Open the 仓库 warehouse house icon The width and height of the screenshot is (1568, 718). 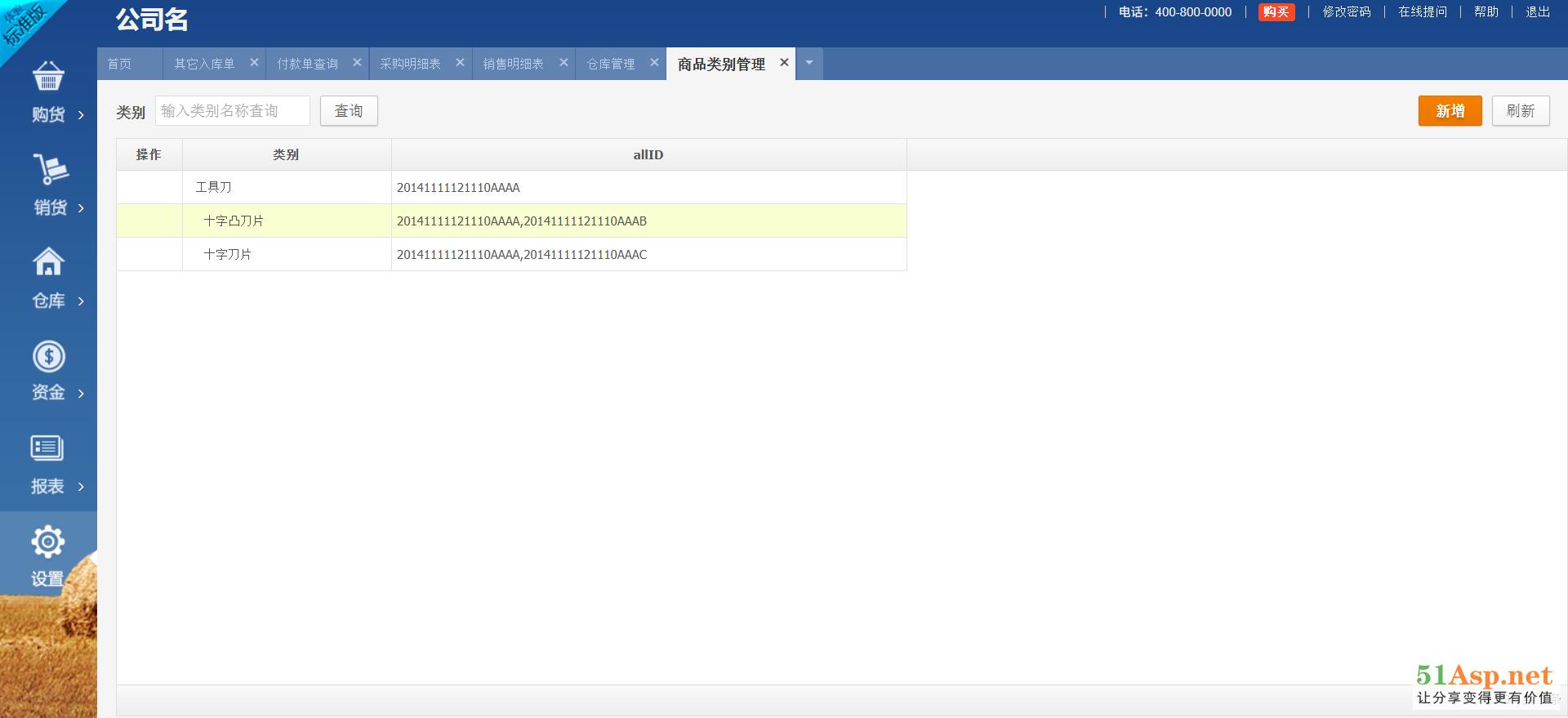[48, 262]
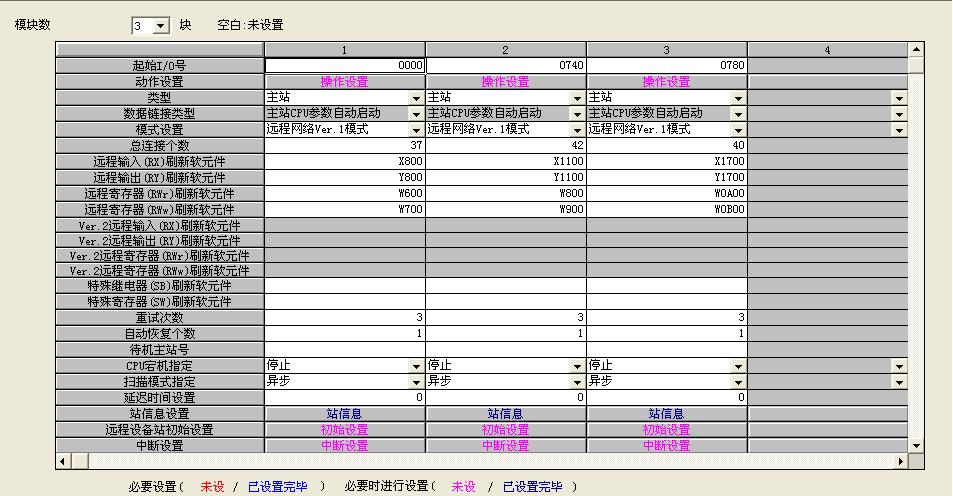Open 站信息 for module 1
Image resolution: width=953 pixels, height=496 pixels.
pos(344,414)
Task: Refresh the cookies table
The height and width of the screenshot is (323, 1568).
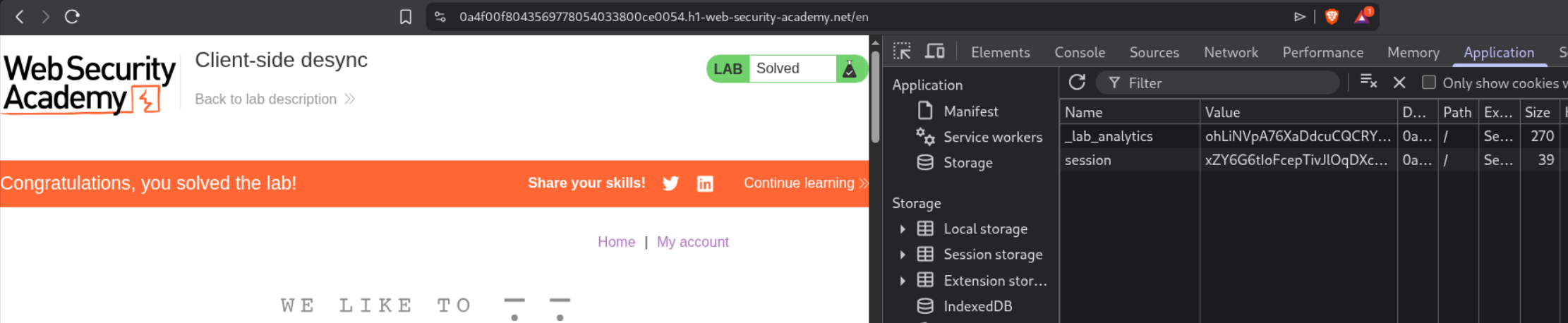Action: (1077, 83)
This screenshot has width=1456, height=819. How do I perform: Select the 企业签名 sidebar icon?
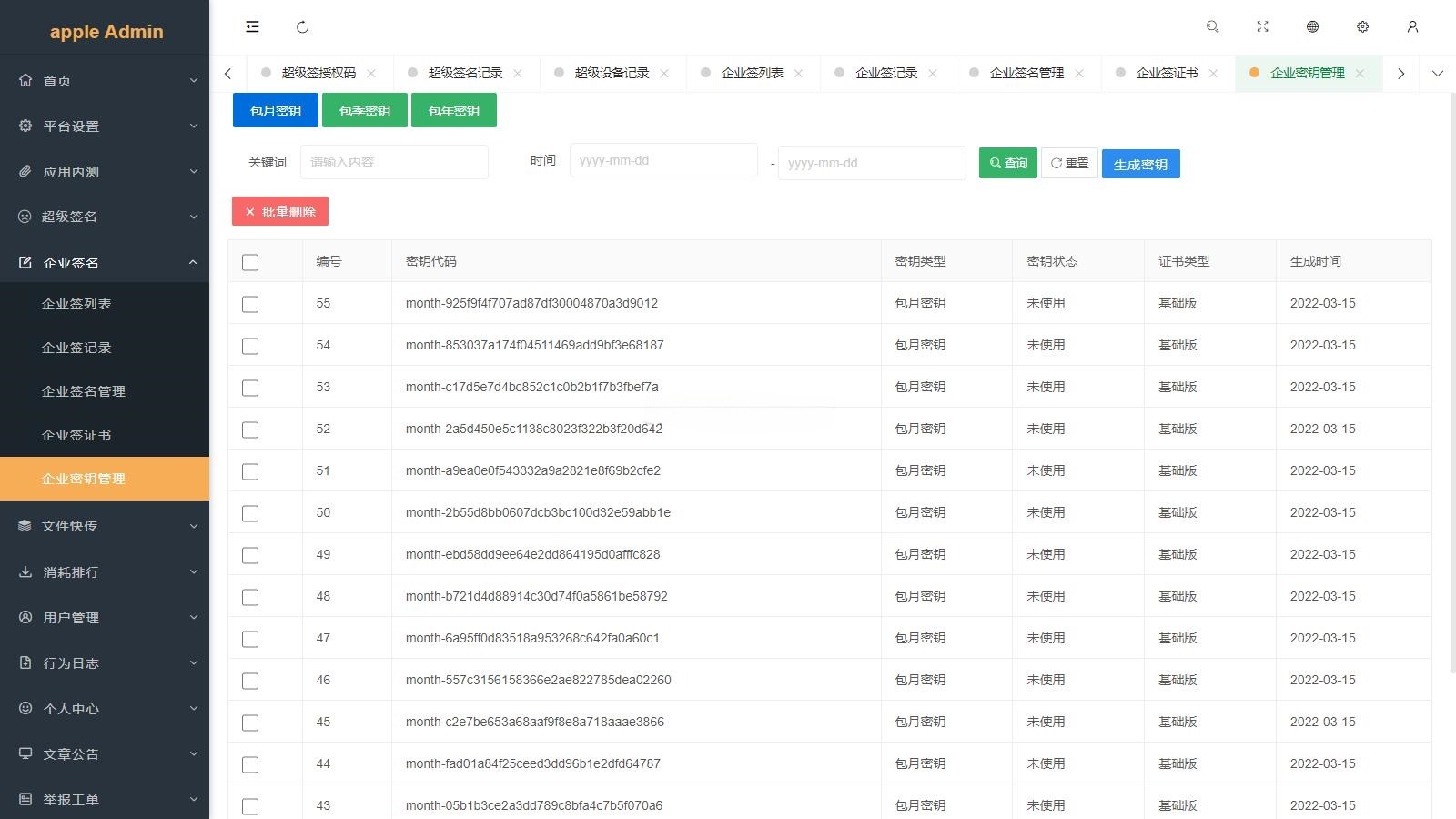[x=25, y=262]
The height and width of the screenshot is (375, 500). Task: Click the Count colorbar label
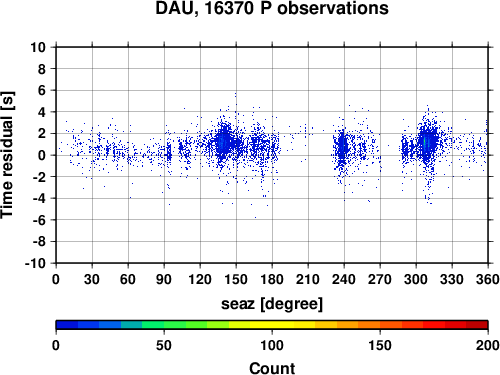click(x=272, y=368)
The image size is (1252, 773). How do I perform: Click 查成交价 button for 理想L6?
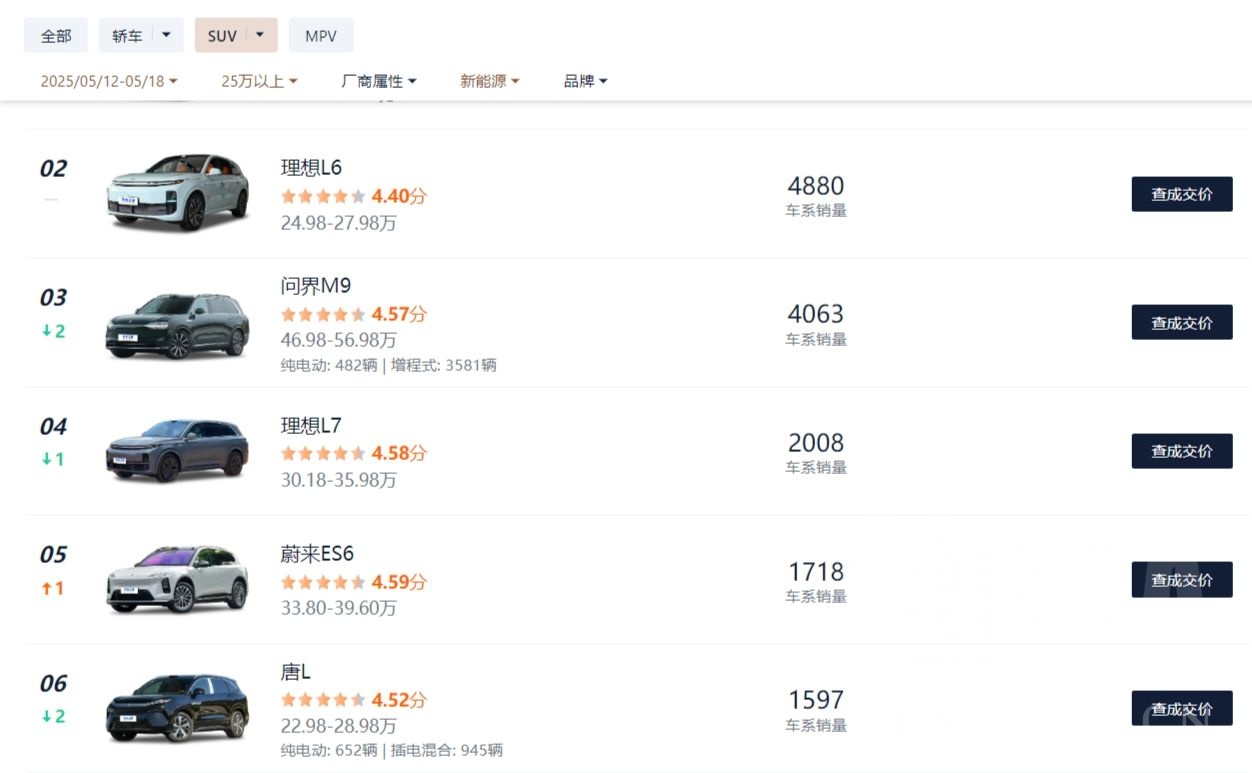point(1181,194)
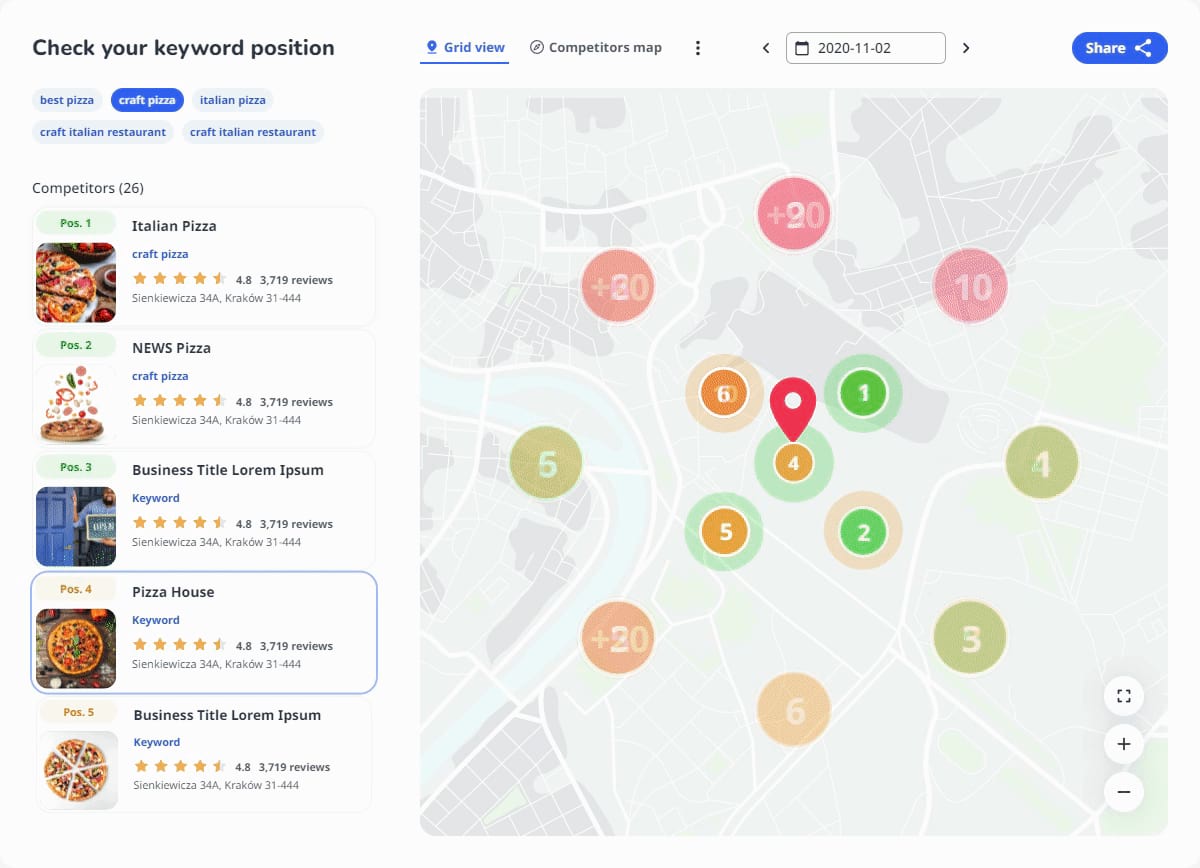The height and width of the screenshot is (868, 1200).
Task: Expand the craft italian restaurant filter
Action: [x=102, y=131]
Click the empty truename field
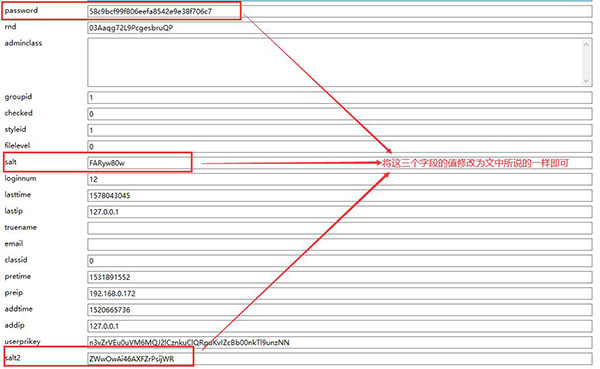The height and width of the screenshot is (369, 600). pos(340,229)
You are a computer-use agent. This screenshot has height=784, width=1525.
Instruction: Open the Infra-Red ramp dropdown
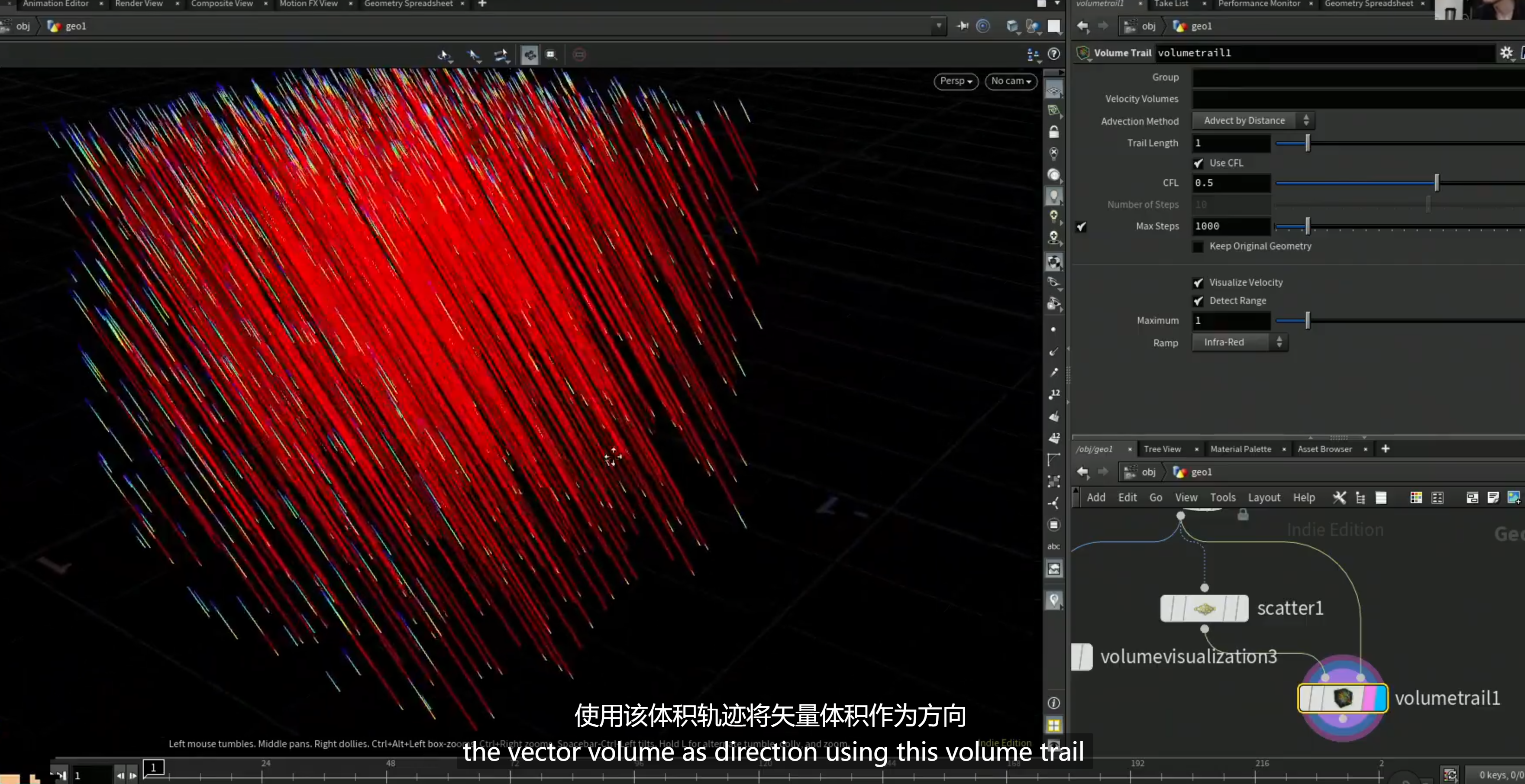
-=-=-=-=-
Work to complete - Transcribe the listing from the line with "The image size" up to and including the line with "The height and width of the screenshot is (369, 600).", leaving out the pictures.

Correct result -
The image size is (1252, 773). How do I perform: Click 查成交价 button for 理想L6?
point(1181,194)
The height and width of the screenshot is (868, 1200).
Task: Expand the craft italian restaurant filter
Action: [x=102, y=131]
Click the empty truename field
The height and width of the screenshot is (369, 600). pos(340,229)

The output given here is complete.